# Ann Arbor Show Must Be Cancelled



## pkleppert (Apr 2, 2020)

The Governor of Michigan is extending the State shutdown until June 6th.

Therefore this year's Ann Arbor Classic Bicycle Show and Swap Meet must be cancelled. It cannot be rescheduled for 2020.

Full refunds will be given to vendors.

We are working on next year's show and will be posting updates.

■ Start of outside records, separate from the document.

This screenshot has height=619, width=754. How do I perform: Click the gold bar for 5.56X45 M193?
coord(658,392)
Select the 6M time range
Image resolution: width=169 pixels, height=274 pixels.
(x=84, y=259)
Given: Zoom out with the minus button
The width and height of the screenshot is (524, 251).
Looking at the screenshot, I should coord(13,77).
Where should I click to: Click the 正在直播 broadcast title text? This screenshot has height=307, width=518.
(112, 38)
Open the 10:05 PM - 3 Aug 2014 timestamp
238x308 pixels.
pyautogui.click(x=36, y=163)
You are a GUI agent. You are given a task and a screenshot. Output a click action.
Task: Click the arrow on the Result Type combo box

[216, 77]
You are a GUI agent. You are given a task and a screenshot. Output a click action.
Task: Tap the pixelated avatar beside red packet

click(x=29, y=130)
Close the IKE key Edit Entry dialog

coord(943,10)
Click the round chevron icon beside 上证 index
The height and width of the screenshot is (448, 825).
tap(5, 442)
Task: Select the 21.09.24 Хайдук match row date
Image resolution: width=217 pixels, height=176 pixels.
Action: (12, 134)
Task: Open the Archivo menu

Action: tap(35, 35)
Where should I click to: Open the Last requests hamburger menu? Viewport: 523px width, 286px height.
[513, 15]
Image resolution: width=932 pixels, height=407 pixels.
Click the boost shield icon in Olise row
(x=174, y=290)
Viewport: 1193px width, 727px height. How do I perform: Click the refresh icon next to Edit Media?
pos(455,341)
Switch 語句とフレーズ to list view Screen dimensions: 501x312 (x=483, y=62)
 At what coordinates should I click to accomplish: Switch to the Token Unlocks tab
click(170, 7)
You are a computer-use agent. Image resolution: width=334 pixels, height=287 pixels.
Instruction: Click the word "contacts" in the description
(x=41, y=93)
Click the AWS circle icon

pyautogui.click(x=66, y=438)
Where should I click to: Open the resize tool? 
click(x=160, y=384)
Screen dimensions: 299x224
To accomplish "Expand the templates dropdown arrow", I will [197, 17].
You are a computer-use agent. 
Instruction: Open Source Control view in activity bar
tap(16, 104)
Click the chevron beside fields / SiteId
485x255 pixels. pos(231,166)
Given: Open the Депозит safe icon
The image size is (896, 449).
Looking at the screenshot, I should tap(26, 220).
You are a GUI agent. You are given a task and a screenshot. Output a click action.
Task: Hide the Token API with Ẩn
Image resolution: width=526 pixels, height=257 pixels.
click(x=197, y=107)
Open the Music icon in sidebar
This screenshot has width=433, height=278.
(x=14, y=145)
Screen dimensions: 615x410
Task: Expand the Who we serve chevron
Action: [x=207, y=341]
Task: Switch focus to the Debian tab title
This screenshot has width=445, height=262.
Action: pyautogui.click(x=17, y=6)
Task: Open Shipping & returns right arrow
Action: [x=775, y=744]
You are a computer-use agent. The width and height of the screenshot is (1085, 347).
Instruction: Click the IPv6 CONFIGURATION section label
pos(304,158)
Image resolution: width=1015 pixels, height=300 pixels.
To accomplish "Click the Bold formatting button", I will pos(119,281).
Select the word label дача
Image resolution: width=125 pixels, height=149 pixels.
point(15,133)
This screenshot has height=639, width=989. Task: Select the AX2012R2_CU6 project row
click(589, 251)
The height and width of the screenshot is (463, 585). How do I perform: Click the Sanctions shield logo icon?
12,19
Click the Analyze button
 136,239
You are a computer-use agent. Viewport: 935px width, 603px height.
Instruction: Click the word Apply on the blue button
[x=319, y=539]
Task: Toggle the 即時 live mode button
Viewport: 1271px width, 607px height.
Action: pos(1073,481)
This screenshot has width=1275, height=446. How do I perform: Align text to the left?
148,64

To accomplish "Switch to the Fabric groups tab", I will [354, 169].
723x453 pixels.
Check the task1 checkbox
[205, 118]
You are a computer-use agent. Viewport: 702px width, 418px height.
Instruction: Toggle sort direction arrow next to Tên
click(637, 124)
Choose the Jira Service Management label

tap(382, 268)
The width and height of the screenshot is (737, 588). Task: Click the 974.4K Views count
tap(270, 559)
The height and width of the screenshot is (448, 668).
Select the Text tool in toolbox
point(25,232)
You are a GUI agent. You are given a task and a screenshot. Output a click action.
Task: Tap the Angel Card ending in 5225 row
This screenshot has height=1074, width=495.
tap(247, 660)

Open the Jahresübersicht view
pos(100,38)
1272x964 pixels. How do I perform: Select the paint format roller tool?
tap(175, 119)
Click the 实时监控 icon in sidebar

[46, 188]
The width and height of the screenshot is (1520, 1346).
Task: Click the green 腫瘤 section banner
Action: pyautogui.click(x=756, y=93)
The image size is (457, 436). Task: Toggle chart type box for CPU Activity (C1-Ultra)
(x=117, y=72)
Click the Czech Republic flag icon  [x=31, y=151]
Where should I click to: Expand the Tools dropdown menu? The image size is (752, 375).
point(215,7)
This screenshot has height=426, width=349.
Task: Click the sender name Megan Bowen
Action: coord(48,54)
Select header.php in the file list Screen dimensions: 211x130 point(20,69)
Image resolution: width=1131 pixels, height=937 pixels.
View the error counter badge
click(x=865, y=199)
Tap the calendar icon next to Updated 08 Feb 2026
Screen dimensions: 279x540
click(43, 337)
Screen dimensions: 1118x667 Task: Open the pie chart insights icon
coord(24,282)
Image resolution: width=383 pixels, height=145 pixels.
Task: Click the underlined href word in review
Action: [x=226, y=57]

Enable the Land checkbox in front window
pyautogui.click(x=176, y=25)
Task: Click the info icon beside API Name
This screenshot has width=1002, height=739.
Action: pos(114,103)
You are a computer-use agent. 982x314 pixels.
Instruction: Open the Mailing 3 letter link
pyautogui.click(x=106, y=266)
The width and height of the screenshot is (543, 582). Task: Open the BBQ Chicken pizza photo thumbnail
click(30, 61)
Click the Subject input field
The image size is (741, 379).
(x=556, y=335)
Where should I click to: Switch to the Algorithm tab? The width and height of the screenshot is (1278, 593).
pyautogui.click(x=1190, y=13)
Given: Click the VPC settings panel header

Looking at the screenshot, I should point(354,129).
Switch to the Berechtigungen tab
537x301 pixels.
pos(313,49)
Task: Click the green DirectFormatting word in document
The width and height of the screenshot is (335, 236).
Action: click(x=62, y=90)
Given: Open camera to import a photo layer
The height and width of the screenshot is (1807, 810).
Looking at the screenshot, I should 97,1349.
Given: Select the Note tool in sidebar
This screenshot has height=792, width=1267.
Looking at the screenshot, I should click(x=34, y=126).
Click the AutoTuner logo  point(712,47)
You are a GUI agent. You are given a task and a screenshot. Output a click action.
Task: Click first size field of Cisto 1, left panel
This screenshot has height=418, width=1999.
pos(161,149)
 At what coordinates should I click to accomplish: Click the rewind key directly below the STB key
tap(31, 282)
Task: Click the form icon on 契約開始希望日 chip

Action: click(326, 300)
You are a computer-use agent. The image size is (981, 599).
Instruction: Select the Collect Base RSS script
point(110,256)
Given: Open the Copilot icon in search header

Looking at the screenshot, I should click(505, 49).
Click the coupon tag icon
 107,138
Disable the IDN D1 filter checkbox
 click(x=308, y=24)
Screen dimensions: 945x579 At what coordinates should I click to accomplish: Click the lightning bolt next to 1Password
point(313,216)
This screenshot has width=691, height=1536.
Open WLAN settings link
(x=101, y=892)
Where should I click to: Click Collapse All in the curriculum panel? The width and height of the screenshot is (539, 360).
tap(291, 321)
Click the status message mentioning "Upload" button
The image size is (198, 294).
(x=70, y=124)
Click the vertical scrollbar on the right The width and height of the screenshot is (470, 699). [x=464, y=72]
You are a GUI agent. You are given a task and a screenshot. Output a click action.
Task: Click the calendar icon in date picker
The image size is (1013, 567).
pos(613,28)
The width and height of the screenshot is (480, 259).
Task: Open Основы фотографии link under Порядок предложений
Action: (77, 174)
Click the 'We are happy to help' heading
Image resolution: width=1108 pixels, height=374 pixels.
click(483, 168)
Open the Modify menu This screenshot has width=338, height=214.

PLEASE SHARE AND POST WHEREVER YOU CAN TO GET THE WORD OUT

Thanks, Paul & Annie and all of our helpers


----------



## bike (Apr 2, 2020)

Sad times...
Best to all you folks.


----------



## markivpedalpusher (Apr 2, 2020)

Sorry to hear this @pkleppert but I hope you guys will be back for your 40th next year !!


----------



## catfish (Apr 2, 2020)

Very sad, but it is for the greater good.


----------



## Eddieman (Apr 2, 2020)

Oh well, life goes on.


----------



## Maskadeo (Apr 2, 2020)

Oh man! Nobody trying to get a prewar feather guard off me for $10 this year. I’ll just bring more next year! Stay healthy everyone!


----------



## cyclingday (Apr 2, 2020)

I’m really sorry to hear about this.
This year started out so promising, and just seemed to disintegrate so fast.
Stay heathy, and we’ll all ride on!
Take care.


----------



## rdavisonsr (Apr 2, 2020)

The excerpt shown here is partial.